EXERCISES TO COMPLETE:
**a.** In the Inside Out soundtrack article below, translate this sentence into Spanish: "The Japanese theme song is "Itoshi no Riley" by Dreams Come True."
**b.** According to the Inside Out soundtrack article below, in which studio was the score recorded?
**c.** Write the next paragraph of the Inside Out soundtrack article below, picking up after its final sentence.

Soundtrack album by Michael Giacchino
- Released: June 16, 2015
- Recorded: January–May 2015
- Studios: Eastwood Scoring Stage, Warner Bros., Los Angeles
- Length: 59:43
- Label: Walt Disney
- Producers: Michael Giacchino; Chris Montan;

Michael Giacchino chronology
| Jurassic World (2015) | Inside Out (2015) | Zootopia (2016) |

= Inside Out (soundtrack) =

Inside Out: Original Soundtrack is the soundtrack album to Disney/Pixar's 2015 film of the same name, composed and arranged by Michael Giacchino. It is the second collaboration between Michael Giacchino and Pete Docter, after previously working on Up, which it won an Academy Award for Best Original Score. Giacchino termed the score as "more emotional in comparison to the score for Up" and also being "more personal" due to his experience on parenthood. The score was recorded between January and May 2015, and featured more orchestral and symphonic music accompanied by a range of instruments, from piano, guitar, drum, organ and harp.

The score was digitally released by Walt Disney Records on June 16, 2015, and followed by a CD release on July 7. While the score album originally consisted of twenty-four tracks, an additional track, "Lava", from the Pixar short film of the same title, which accompanied with the film's theatrical release, was included in the soundtrack list. A 7-disc vinyl album was released in 2016, with cover artworks depicting the different characters in the film and their emotions. The soundtrack received positive critical acclaim, and earned Giacchino numerous awards and nominations, including an Annie Award for Outstanding Achievement in Music in a Feature Production, International Film Music Critics Association Award for Best Original Score for an Animated Film and World Soundtrack Award for Soundtrack Composer of the Year. It is regarded as one of Giacchino's best scores in his discography.

The Japanese theme song is "Itoshi no Riley" by Dreams Come True. The music video is sandwiched in between the Lava short and the actual film itself on the theatrical release.

DATA PROVIDED:

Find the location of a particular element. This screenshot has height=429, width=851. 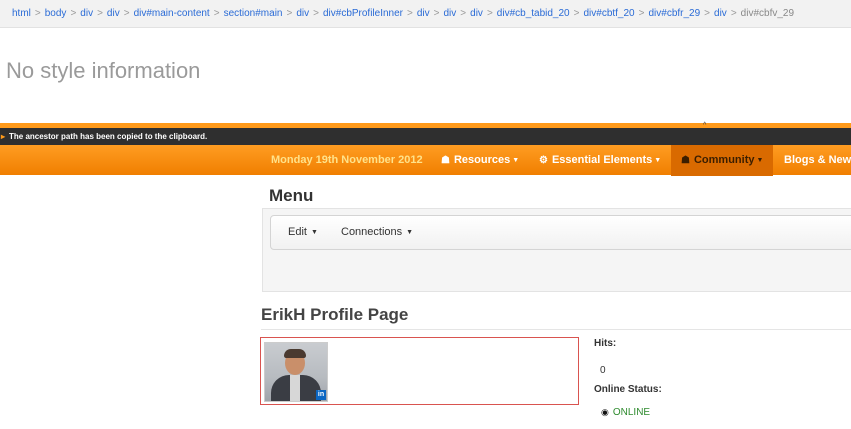

nav-item-essential-elements: ⚙ Essential Elements ▼ is located at coordinates (600, 160).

TASK-BY-TASK ANSWERS:
**a.** La canción tema japonesa es "Itoshi no Riley", de Dreams Come True.

**b.** Eastwood Scoring Stage, Warner Bros., Los Angeles.

**c.**
== Development ==
Michael Giacchino was confirmed to score music for the film in late-May 2014. The producers first met with Giacchino to discuss the film's concept and screen it for him. In response, he composed an eight-minute suite of music, unconnected to the film, based on his emotions viewing it. Rivera remarked that as both Giacchino and Docter were musicians, and they discussed the film in terms of story and character. In accordance with its creative preference, a progressive soundscape was made by sound designer Ren Klyce, who was joined by Rivera. Audio mixing was done to harmonize "dense" sounds for the film's beginning scene. The introduction of Joy used a single sound.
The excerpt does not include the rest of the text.